Characterizing the heterogeneity in 5-aminolevulinic acid-induced fluorescence in glioblastoma

J Neurosurg. 2019 May 24;132(6):1706-1714. doi: 10.3171/2019.2.JNS183128.

Abstract

Objective: 5-aminolevulinic acid (5-ALA)-induced protoporphyrin IX (PpIX) fluorescence is an effective surgical adjunct for the intraoperative identification of tumor tissue during resection of high-grade gliomas. The use of 5-ALA-induced PpIX fluorescence in glioblastoma (GBM) has been shown to double the extent of gross-total resection and 6-month progression-free survival. The heterogeneity of 5-ALA-induced PpIX fluorescence observed during surgery presents a technical and diagnostic challenge when utilizing this tool intraoperatively. While some regions show bright fluorescence after 5-ALA administration, other regions do not, despite that both regions of the tumor may be histopathologically indistinguishable. The authors examined the biological basis of this heterogeneity using computational methods.

Methods: The authors collected both fluorescent and nonfluorescent GBM specimens from a total of 14 patients undergoing surgery and examined their gene expression profiles.

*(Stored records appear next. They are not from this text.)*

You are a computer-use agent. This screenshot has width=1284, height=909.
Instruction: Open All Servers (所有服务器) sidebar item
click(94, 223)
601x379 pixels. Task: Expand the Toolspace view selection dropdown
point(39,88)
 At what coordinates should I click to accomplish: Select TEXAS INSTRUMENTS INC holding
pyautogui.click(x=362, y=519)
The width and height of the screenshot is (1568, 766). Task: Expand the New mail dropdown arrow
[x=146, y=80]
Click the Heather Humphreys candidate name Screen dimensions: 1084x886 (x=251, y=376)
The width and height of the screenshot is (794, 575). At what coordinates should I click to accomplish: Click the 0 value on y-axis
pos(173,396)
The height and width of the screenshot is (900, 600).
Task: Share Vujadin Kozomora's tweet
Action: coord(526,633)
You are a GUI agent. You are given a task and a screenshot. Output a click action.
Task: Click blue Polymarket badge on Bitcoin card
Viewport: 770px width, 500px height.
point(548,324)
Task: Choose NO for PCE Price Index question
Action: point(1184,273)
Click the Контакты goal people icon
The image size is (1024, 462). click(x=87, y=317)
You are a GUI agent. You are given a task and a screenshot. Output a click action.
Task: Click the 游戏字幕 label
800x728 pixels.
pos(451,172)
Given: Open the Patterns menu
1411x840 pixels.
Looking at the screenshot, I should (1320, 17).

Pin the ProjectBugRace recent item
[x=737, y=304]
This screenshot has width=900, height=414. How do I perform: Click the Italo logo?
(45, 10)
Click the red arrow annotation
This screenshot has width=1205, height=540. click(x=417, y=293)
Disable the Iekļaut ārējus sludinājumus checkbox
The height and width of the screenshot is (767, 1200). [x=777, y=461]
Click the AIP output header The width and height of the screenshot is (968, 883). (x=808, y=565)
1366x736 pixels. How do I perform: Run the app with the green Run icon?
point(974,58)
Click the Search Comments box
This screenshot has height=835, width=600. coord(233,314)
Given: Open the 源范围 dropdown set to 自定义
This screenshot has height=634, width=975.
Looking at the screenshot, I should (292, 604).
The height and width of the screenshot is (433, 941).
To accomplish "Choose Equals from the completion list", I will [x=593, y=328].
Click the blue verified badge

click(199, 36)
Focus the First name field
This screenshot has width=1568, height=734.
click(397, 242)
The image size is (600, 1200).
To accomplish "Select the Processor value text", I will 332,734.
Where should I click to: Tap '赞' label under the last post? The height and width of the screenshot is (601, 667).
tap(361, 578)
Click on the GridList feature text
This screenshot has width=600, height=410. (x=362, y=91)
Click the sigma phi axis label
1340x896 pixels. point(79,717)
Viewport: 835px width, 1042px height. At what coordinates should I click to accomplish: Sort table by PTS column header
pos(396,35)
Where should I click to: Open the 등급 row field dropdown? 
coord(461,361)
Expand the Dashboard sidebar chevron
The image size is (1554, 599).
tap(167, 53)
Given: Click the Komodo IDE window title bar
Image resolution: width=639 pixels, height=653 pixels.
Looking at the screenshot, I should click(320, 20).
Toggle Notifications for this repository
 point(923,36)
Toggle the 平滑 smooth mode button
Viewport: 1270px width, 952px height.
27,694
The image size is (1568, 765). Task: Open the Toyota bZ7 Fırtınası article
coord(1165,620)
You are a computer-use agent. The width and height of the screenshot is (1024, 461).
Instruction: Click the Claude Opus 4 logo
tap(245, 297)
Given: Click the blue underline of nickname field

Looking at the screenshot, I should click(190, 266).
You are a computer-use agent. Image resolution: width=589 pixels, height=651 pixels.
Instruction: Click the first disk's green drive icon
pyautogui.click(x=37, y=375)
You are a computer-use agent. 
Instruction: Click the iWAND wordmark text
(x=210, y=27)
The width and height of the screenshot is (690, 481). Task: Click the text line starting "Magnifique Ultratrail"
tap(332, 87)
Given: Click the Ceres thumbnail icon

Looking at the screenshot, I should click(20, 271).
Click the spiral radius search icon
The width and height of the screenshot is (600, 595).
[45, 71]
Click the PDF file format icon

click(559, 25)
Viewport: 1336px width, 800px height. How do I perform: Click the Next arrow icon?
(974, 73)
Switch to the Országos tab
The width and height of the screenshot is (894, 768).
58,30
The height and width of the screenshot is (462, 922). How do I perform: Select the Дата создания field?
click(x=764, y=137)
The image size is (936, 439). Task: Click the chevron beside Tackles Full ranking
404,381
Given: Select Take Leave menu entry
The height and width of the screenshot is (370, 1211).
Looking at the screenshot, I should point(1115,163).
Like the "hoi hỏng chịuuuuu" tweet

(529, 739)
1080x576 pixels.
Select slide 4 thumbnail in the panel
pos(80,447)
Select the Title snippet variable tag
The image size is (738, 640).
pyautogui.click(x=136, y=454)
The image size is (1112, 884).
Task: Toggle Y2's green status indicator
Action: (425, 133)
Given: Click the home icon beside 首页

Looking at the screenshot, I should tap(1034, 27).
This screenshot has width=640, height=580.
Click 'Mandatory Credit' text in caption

Results: In this study, the authors found that the gene expression patterns characterizing fluorescent and nonfluorescent GBM surgical specimens were profoundly different and were associated with distinct cellular functions and different biological pathways. Nonfluorescent tumor tissue tended to resemble the neural subtype of GBM; meanwhile, fluorescent tumor tissue did not exhibit a prominent pattern corresponding to known subtypes of GBM. Consistent with this observation, neural GBM samples from The Cancer Genome Atlas database exhibited a significantly lower fluorescence score than nonneural GBM samples as determined by a fluorescence gene signature developed by the authors.

Conclusions: These results provide a greater understanding regarding the biological basis of differential fluorescence observed intraoperatively and can provide a basis to identify novel strategies to maximize the effectiveness of fluorescence agents.

Keywords: 5-aminolevulinic acid; fluorescence-guided surgery; glioblastoma; oncology; tumor heterogeneity.